I thought this paragraph from the History of Russian Literature (see this post) was worth posting:

After its fledgling start in the Jesuit plays of the seventeenth century, it would be several decades before theater became a fixture in the culture of the court. In 1702, on the order of Peter the Great, a theater opened to the general public in a special building on Red Square. It was named the Kunst–Fuerst Theater after the two German directors of the company that also trained Russian actors. The German company brought with it its usual repertoire, the so-called “English comedies,” popular in Germany in the seventeenth century. The plays were full of adventures, bloody fights, love, sorcery, and so on. The repertory often consisted of adaptations several times removed from the original. For example, the skit “Prince Pickled-Herring, or Jodolet” (“Prints Pikl′ gerring, ili Zhodolet”) can be traced (through Dutch, German, and French adaptations) to one of Calderón’s plays. Molière was represented by “A Comedy about a Beaten Doctor” (“Komediia o doktore bitom,” a version of Le Médicin malgré lui) and “Precious Amusings” (“Dragyia smeianyia,” a version of Les Précieuses ridicules). The theater proved unpopular; nor did it satisfy Peter’s desire for a propaganda medium, and it closed in 1706.

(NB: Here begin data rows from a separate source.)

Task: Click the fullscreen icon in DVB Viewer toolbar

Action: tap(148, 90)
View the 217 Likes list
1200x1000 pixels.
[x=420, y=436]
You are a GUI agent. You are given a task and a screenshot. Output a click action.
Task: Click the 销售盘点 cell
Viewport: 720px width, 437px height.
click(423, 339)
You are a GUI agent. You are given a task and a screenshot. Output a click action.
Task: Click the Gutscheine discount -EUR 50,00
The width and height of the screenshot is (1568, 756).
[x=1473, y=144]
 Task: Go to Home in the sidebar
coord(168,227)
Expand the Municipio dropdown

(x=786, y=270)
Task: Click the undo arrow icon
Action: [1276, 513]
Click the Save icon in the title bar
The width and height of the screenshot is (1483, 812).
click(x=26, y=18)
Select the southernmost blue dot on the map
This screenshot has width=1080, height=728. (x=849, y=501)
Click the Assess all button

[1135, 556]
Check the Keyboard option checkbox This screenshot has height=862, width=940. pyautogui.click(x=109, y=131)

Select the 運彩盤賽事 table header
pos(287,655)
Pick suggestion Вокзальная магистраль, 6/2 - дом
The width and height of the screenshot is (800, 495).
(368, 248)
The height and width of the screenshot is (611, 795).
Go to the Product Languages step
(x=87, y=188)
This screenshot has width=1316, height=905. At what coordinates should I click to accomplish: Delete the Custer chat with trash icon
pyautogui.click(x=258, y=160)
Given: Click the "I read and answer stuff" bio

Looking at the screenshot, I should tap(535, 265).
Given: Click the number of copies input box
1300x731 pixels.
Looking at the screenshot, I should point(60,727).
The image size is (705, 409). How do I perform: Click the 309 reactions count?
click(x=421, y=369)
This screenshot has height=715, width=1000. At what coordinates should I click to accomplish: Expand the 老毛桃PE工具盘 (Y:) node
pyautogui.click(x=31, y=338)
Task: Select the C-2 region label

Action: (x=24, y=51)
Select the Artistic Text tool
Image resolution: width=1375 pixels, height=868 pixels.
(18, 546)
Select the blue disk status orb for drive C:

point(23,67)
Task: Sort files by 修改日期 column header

In the first place, the explanation of the name is mildly astonishing; if I’d seen a mention of the Kunst–Fuerst Theater, I simply would have assumed that it meant “Art-Prince” (it’s a theater, started by a ruler) — talk about your appropriate surnames! We learn from A History of Russian Theatre, edited by Robert Leach and Victor Borovsky, that Johann Kunst was the manager of the troupe when it arrived in Russia in the summer of 1702, and that after Kunst died in 1703 he was replaced by “Otto Fuerst, a goldsmith.” We are also told that “the theatre did not live up to Peter’s expectations, primarily because the plots of the plays tended to be beyond the comprehension of the Russian audience.”

Also, the mention of “adaptations several times removed” is relevant to the discussion of mediation through third languages going on in this thread.

Comments

  1. Yeah, that’s what I thought too. But it’s still not a (wet) patch on Splat and Weedon, those collaborative British urologists.